No self-respecting Copenhagen cafe owner would dream of hiring someone actually capable of smiling.
Staff members must be surly to the point of outright rudeness.
Preferably they will be good-looking but not because this might entice customers.
No, their attractiveness simply serves to emphasise the comparative ugliness of the patrons.
They are all possessed of the same disdainful sneer which they bestow upon anyone who dares enter the establishment.
“What the fucking hell do you want you complete cretin?”, they silently inquire.
“A cup of coffee please.”
“A fucking cup of fucking coffee? Why the hell were you born you inconsequential imbecile? Get the fuck out of my sight before my eyes start bleeding you fart molecule.”
The reason I say this is to emphasise that if you want American-style brown-nosing you are in the wrong city.
Cafe Front Page is no different. After wasting several minutes of my life while several waitresses milled around performing a range of seemingly crucial tasks like texting one another, I was eventually served.
Actually, I should point out here that the Danes are extremely patient.
Despite being sticklers for efficiency, they think little of waiting in line while a solitary waitress takes the orders of the people in front of them.
And then painstakingly prepares said orders.
And then takes the money.
All the while, the other serving staff continue their vital work of polishing the beer taps.
It’s infuriating but you quickly adapt. It is the way of things.
I like to think that this laissez-faire attitude stems from the fact that the Danes are actually time rich.
Their work/life balance is light years ahead of the UK’s and as a result they don’t quibble at the odd queue.

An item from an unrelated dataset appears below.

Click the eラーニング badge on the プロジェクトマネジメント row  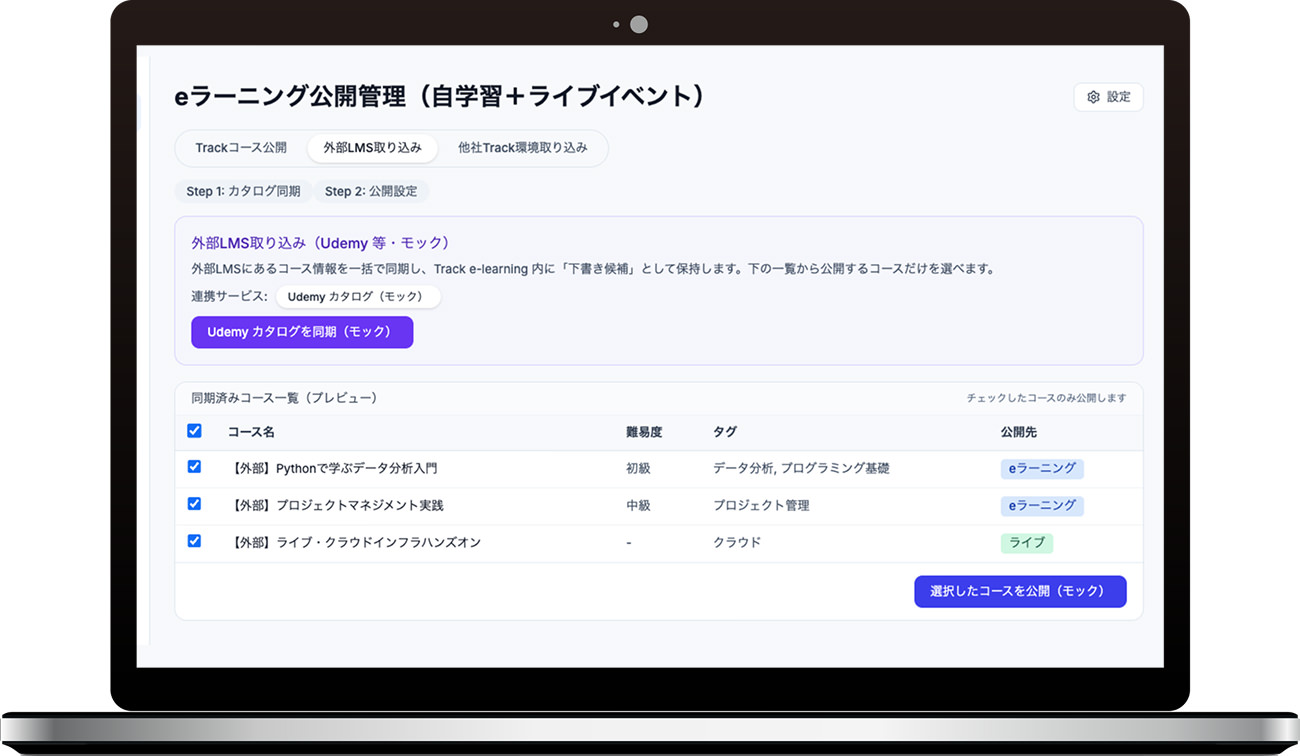point(1041,505)
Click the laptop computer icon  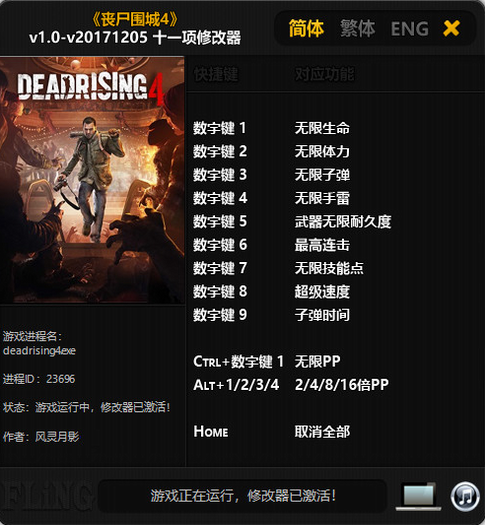pyautogui.click(x=418, y=497)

Anyway, Cafe Front Page. I liked it.
It’s neatly and clearly divided between a French-style bar area complete with TV showing football matches and the cafe itself with a traditional but still very enticing menu.
The burgers I saw being served looked mouth-watering as did some of the salads.
I settled for a tasty slice of homemade carrot cake and a cafe au lait. I may have a job but I still can’t afford a Danish brunch.
There is also outdoor seating overlooking one of the four man-made lakes, while, as the name suggests, there is a restaurant next door about which I know absolutely nothing.